Kılıçdaroğlu’nun sorulara verdiği yanıtlar şöyle:
"ÜRETENLER CEZALANDIRILDI"
- Hükümet asgari ücreti karnaval havasıyla ilan etti ancak 10 milyon işsiz kimsenin aklına gelmiyor. Hükümetin bunu görmezden gelmesini nasıl değerlendiriyorsunuz?
Kamuyu ekonomiyi yönetmede o kadar zavallı, o kadar proje üretemez noktadalar ki şu açıklamayı yaptı Erdoğan taa başlangıçtan beri. TOBB’un genel kuruluna gitti, diğer işverenlerin genel kuruluna gitti. Dedi ki “Her işveren bir işçi alırsa sorun çözülür.” Hatta tehdit etti. Şimdi ekonominin nasıl yönetileceğini bilmiyor. Üretim zincirini senin teşvik etmen lazım. Üretim artarsa zaten işveren mecbur her işçiyi istihdam edecektir. Ama üretim artmıyor. Tam tersine üretenlerin cezalandırıldığı, ithalatçıların ödüllendirildiği bir sürecin içine sokuldu Türkiye. Dolara sahip olanların çok hızla zenginleştiği, devlete faizle borç para verenlerin süratle zenginleştiği, 84 milyon insanın da bu iki ekibe, dolar baronlarıyla faiz baronlarına çalıştığı bir sürecin için sokuldu Türkiye. O nedenle işsizlik var zaten. O nedenle yönetemiyorlar zaten. O nedenle program hazırlıyorlar, efendim işte istihdamı artırma programı ama arkası gelmiyor çünkü işveren nasıl çalıştıracak işçiyi? Çalıştıracağı ortam yok.
"UCUZA SATIYORUZ"
- Ekonomide gelinen aşamayı nasıl değerlendiriyorsunuz?
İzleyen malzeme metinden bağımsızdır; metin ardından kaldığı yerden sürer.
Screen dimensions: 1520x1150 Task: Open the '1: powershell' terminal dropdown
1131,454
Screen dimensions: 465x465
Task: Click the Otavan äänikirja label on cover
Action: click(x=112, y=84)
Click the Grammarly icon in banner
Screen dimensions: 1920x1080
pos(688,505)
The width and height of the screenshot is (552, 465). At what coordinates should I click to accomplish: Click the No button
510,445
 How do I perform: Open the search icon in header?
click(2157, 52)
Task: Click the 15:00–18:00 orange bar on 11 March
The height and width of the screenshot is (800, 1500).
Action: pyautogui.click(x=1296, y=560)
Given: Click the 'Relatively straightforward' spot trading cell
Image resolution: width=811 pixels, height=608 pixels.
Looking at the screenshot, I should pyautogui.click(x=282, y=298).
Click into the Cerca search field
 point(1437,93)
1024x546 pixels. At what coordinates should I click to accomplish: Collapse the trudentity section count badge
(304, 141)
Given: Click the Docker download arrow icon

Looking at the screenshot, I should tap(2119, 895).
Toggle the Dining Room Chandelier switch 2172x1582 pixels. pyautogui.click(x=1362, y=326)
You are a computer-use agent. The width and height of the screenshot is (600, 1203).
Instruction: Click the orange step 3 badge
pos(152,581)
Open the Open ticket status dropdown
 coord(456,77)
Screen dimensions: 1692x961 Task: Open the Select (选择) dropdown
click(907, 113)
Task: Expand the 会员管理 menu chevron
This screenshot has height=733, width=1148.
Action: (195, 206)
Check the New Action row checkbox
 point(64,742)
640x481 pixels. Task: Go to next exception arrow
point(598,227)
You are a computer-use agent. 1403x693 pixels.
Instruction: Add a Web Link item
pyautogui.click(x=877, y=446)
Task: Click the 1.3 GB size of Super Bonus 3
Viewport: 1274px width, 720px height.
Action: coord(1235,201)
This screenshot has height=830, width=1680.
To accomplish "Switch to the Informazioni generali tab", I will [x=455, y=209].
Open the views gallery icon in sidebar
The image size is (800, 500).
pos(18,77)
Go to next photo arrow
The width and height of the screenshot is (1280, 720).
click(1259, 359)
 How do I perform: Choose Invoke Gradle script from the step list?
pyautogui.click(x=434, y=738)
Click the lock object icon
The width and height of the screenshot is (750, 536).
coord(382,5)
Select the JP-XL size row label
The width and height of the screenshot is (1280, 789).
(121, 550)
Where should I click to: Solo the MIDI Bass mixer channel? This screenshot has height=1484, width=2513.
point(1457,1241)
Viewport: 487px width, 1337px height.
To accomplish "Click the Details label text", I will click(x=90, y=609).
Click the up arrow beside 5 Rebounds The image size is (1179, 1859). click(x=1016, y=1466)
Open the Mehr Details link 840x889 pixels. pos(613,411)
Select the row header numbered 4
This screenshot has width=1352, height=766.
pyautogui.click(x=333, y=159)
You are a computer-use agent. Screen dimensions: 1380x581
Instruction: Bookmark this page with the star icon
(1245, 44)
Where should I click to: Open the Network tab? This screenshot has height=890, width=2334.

Türkiye bir sürecin içine sokuldu. Ucuza sat, paralıya al. Aynı ürünü, ucuza sat ama dışarıdan pahalıya al. Buğday, kendi çiftçinden ucuza alıyorsun ama dışarıdan ithal ederken çok daha pahalıya alıyorsun. Pamuktan tutun, mercimeğe, ne varsa yani. Ne üretiyorsak dışarıya çok ucuza satıyoruz. Bir süre sonra bize kalmıyor. Dışarıdan çok daha pahalıya alıyoruz. Bu sürecin içine Türkiye sokuldu. Bu çok tehlikeli. Bu, üretenin de üretimden vazgeçmesi sonucunu doğurur. Nitekim tarımda yeteri kadar üretmemeye başladık. Düşünün son bir ayda 30 bin çiftçi Bağ-Kur primini ödeyemedi ve sistemden ayrıldı. Sıradan bir rakam gibi görülüyor ama üreten 30 bin kişi… Zam yaptılar, yıllık ödeyeceği pirim 10 milyonun üzerinde. Ne kadar kazanıyor bu çiftçi? Sıkıştığımız nokta bu. İkincisi, devlet dediğimiz kurum, devleti yönetenler liyakatli kadrolarla devleti yönetirler. Bir sorun çıkmaması için bugünden önlem alırlar. Bugünden önlem almanız için sağlıklı ve tutarlı bir plana ihtiyacınız var. Ama Devlet Planlama Teşkilatı kapatıldı. Peki siz sağlıklı bir planlama yapamıyorsunuz. Bizim doğalgazları en azından depolayacağımız bir alan var mıydı? Vardı. Yaz aylarında depolanabilir miydi? Depolanabilirdi. Bütün dünya böyle yaparken bizimkilerin umurunda olmadı. Yeteri kadar depolama yapamadılar. İran’ın Türkiye’ye gaz vermesinde kışın aksaklıklar olur. Yeni mi bu? Hayır. Her yıl oluyor. Şu soruyu sormak lazım: Depolama işini neden ihmal ettiniz? Neden yeteri kadar doğalgaz stoku yapmadınız buralara? En niteliksiz adamları getirdiler en nitelikli yerlere.
- 80 ÖNCESİNE DÖNDÜ...
Evet, üstelik kara kışta insanlar yağ almak için bekliyorlar. Ekmek kuyrukları yeniden başladı. 19-20 yıl iktidarı yönetenlerin bunu düşünmeleri lazım. Nerede hata yaptık? Bunu düşünmeleri lazım. Hadi muhalefetiz, bizi dinlemiyorlar. Bu ülkenin sağduyulu insanları; akademisyenleri, ekonomistleri, uygulamacıları, sanayicileri, esnafı, işçisi var. Bizi dinlemiyorsan onları bir dinle. Onları dahi dinlemiyorlar çünkü gerçeklerden hoşlanmıyorlar.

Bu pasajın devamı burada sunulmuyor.